Impala¶
Data loads to Impala require configuring an object storage to upload the data to insert. See section Bulk Data Load on a Distributed Object Storage like HDFS, S3 or ADLS to configure the bulk data load to Impala. Virtual DataPort implements two mechanisms to perform bulk data loads to Impala:
Built-in libraries (recommended).
External Hadoop installation: used Denodo 7.0 and earlier. It requires to download and configure Hadoop.
The following sub-sections explains the process followed by Denodo on each scenario.
Data Load to Impala Using Built-in Implementation¶
At runtime, when a query involves a bulk load to Impala, Virtual DataPort uploads the data in chunks and in parallel instead of generating a single file with all the data and once is completely written to disk, transfer it to Impala.
Let us say that you execute a query to load the cache of a view and that the cache database is Impala. The process of loading the cache is the following:
The VDP server connects to Impala using the credentials of the JDBC data source and executes a create table statement. It specifies the URI configured in the Read & Write as the location of the data. Notice that the user account of the data source needs to have access to the location.
As soon as it obtains the first rows of the result, it starts writing them to the data file. This file is written to disk in Parquet format.
Once the Server writes 5,000,000 rows into the file, it closes the file and begins sending it to the location defined in the Impala data source. Simultaneously, it writes the next rows into another file.
5,000,000 is the default value of the field Batch insert size (rows) of the Read & Write tab of the data source and it can be changed. Note that increasing it will reduce the parallelism of the upload process.
When the Server finishes writing another data file (i.e. the files reach the batch insert size), it begins to transfer it to Impala even if the files generated previously have not been completely transferred. By default, the Server transfers up to 10 files concurrently per query. When it reaches this limit, the Server keeps writing rows into the data files, but does not transfer more files.
This limit can be changed by executing the following command from the VQL Shell:
SET 'com.denodo.vdb.util.tablemanagement.sql.insertion.DFInsertWorker.hdfs.maxParallelUploads' = '<new limit per query>';
Once all the files are uploaded, the cache table will contain the cached data because the location indicated in the creation sentence of the table contains the upload data files.
Data Load to Impala Using External Hadoop Installation¶
At runtime, when a query involves a bulk load to Impala, Virtual DataPort uploads the data in chunks and in parallel instead of generating a single file with all the data and once is completely written to disk, transfer it to Impala.
Let us say that you execute a query to load the cache of a view and that the cache database is Impala. The process of loading the cache is the following:
The VDP server connects to Impala using the credentials of the JDBC data source and executes a create table statement. It specifies the URI configured in the Read & Write as the location of the data. Notice that the user account of the data source needs to have access to the location.

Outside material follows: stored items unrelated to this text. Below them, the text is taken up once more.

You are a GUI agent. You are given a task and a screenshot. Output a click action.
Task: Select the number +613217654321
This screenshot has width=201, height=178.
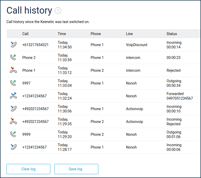35,45
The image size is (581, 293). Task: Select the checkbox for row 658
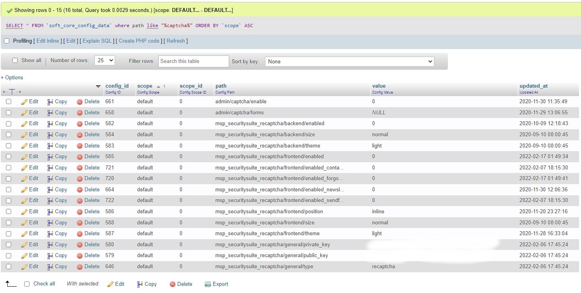pos(8,113)
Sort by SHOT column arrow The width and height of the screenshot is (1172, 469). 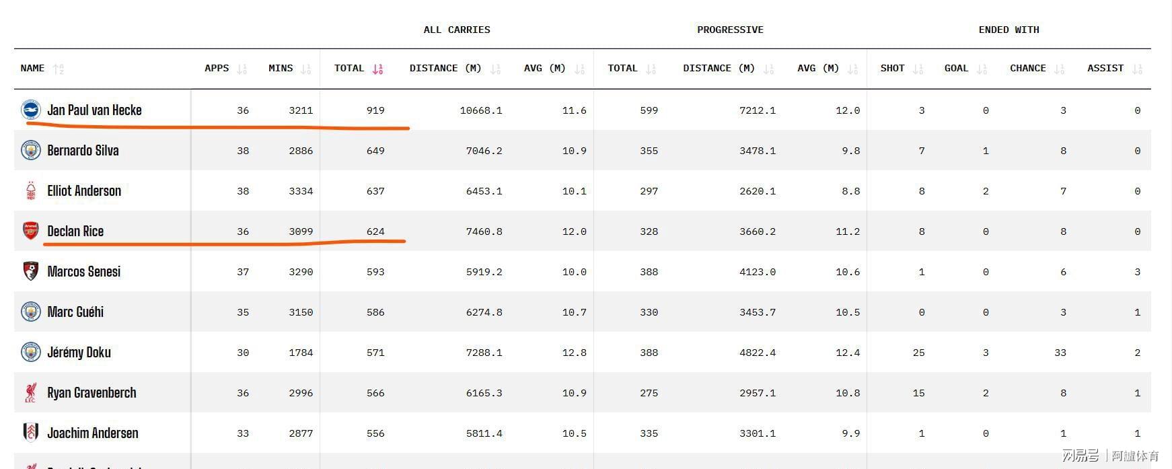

As soon as it obtains the first rows of the result, it starts writing them to the data file. This file is written to disk in Parquet format.

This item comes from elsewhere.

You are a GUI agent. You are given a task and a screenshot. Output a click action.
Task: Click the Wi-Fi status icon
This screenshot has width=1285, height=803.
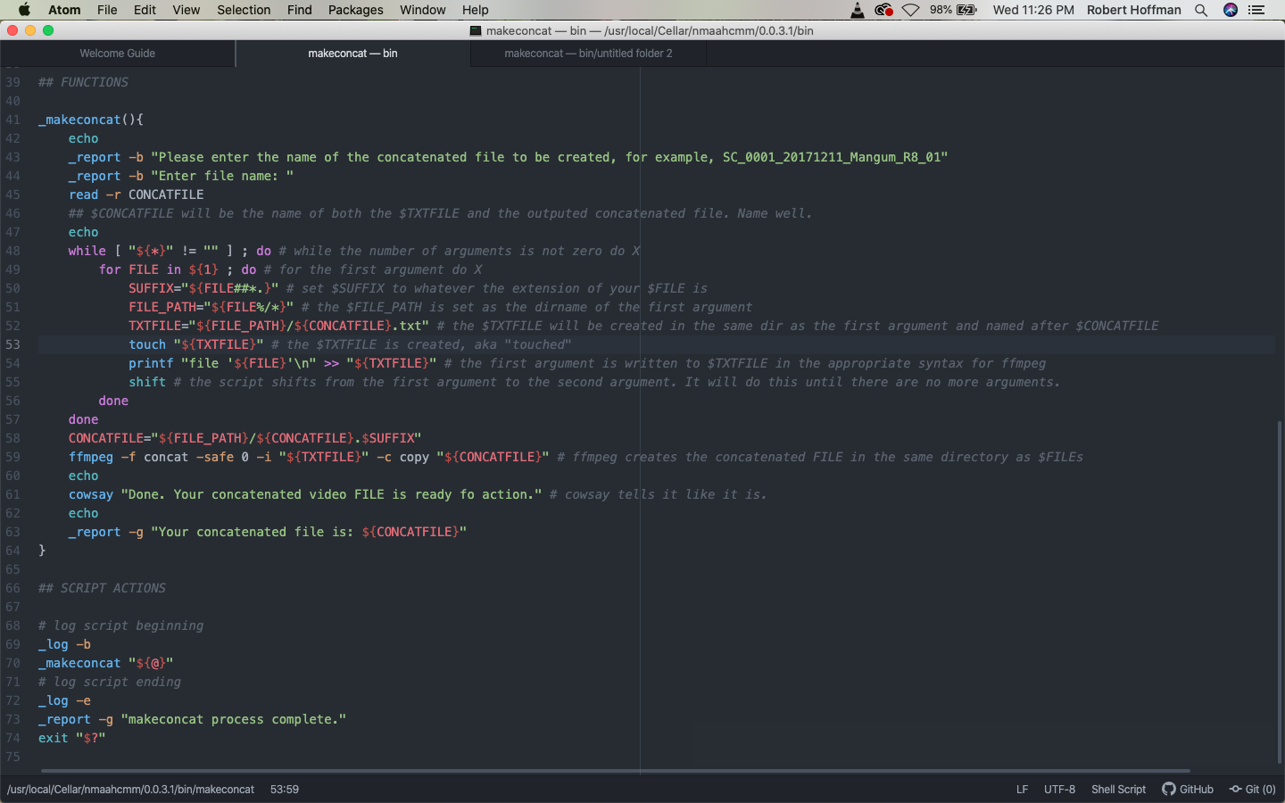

Once the Server writes 5,000,000 rows into the file, it closes the file and begins sending it to the location defined in the Impala data source. Simultaneously, it writes the next rows into another file.
To do this, it executes the command
hadoop.cmd fs put...
locally, on the host where the Virtual DataPort server runs.Depending on the configuration of Impala, sometimes you need to export the environment variable
HADOOP_USER_NAME
with the user name of the data source so the next step of the process can be completed.To execute this command, Virtual DataPort does not use the credentials of the data source. It just executes that command. Therefore, the HDFS system has to be configured to allow connections from this host. For example, by setting up an SSH key on the host where Virtual DataPort runs that allows this connection or by allowing connections through Kerberos.

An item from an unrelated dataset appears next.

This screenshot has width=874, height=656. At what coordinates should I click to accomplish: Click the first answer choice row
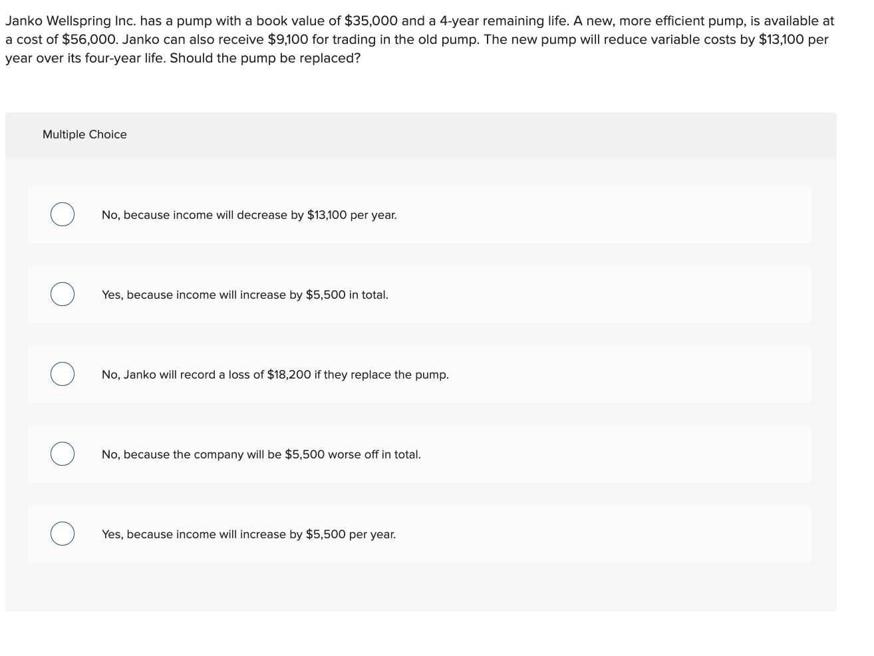tap(419, 214)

5,000,000 is the default value of the field Batch insert size (rows) of the Read & Write tab of the data source and it can be changed. Note that increasing it will reduce the parallelism of the upload process.
When the Server finishes writing another data file (i.e. the files reach the batch insert size), it begins to transfer it to Impala even if the files generated previously have not been completely transferred. By default, the Server transfers up to 10 files concurrently per query. When it reaches this limit, the Server keeps writing rows into the data files, but does not transfer more files.
This limit can be changed by executing the following command from the VQL Shell:
SET 'com.denodo.vdb.util.tablemanagement.sql.insertion.DFInsertWorker.hdfs.maxParallelUploads' = '<new limit per query>';
Once all the files are uploaded, the cache table will contain the cached data because the location indicated in the creation sentence of the table contains the upload data files.